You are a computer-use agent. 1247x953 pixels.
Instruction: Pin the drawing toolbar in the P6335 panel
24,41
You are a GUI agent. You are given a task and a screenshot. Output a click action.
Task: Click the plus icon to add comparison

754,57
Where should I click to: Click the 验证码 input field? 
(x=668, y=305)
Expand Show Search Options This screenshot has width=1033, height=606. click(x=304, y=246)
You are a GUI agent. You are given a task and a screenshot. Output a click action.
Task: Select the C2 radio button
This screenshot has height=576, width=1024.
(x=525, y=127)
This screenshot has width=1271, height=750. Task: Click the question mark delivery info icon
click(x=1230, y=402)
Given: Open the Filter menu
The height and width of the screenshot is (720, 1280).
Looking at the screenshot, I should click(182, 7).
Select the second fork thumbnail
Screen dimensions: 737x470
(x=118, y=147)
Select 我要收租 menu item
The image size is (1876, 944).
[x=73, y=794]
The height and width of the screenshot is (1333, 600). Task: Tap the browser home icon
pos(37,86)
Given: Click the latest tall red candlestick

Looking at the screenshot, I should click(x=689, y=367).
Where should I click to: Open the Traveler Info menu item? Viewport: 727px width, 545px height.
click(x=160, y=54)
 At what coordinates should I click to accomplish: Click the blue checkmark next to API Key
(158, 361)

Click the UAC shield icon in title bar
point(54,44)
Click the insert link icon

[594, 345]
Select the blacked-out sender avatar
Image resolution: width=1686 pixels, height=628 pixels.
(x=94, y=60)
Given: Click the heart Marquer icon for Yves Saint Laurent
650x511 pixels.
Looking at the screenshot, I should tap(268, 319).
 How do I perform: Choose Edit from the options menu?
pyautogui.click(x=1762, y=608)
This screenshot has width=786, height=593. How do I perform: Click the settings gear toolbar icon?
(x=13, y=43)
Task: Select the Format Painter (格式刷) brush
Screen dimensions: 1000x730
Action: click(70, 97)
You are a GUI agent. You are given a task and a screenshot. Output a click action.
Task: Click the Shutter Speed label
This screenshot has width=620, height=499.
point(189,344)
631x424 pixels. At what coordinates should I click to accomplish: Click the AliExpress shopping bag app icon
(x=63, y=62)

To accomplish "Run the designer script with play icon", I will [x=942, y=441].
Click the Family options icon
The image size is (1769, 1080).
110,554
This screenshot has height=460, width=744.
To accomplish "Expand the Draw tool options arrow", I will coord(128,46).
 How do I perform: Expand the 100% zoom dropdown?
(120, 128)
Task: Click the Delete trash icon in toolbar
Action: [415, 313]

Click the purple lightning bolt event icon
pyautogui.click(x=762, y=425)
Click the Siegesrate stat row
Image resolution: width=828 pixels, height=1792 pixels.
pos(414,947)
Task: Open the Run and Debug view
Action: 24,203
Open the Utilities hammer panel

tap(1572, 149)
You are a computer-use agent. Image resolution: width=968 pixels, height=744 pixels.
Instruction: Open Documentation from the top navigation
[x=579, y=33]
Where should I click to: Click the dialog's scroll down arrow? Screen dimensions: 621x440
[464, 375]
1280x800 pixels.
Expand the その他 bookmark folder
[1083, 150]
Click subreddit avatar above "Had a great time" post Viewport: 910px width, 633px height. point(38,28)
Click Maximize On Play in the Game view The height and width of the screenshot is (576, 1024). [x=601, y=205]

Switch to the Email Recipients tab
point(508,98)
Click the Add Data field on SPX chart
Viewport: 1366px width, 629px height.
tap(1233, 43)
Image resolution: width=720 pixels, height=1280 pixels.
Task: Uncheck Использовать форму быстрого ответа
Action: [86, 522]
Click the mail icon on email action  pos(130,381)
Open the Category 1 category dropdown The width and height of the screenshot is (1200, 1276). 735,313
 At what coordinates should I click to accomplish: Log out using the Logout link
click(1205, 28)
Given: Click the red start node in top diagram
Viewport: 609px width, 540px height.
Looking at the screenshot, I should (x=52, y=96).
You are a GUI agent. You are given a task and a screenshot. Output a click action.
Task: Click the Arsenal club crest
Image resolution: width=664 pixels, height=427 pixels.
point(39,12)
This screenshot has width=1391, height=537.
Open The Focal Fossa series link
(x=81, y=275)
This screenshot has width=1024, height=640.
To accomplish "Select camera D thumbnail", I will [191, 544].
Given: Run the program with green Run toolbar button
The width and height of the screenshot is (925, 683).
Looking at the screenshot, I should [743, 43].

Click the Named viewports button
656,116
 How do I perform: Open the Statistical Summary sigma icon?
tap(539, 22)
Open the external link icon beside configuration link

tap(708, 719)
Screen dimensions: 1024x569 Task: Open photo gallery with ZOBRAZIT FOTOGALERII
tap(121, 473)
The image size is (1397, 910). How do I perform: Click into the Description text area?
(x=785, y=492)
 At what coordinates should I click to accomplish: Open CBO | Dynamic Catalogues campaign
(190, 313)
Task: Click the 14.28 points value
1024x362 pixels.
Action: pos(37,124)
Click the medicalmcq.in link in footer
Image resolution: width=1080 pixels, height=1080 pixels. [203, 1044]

_Aim of the task_
Check the listing above for "computer". Show every line where it turns up.

_Answer box_
You are a computer-use agent. 1247x953 pixels.
You are a computer-use agent. Image resolution: width=968 pixels, height=744 pixels.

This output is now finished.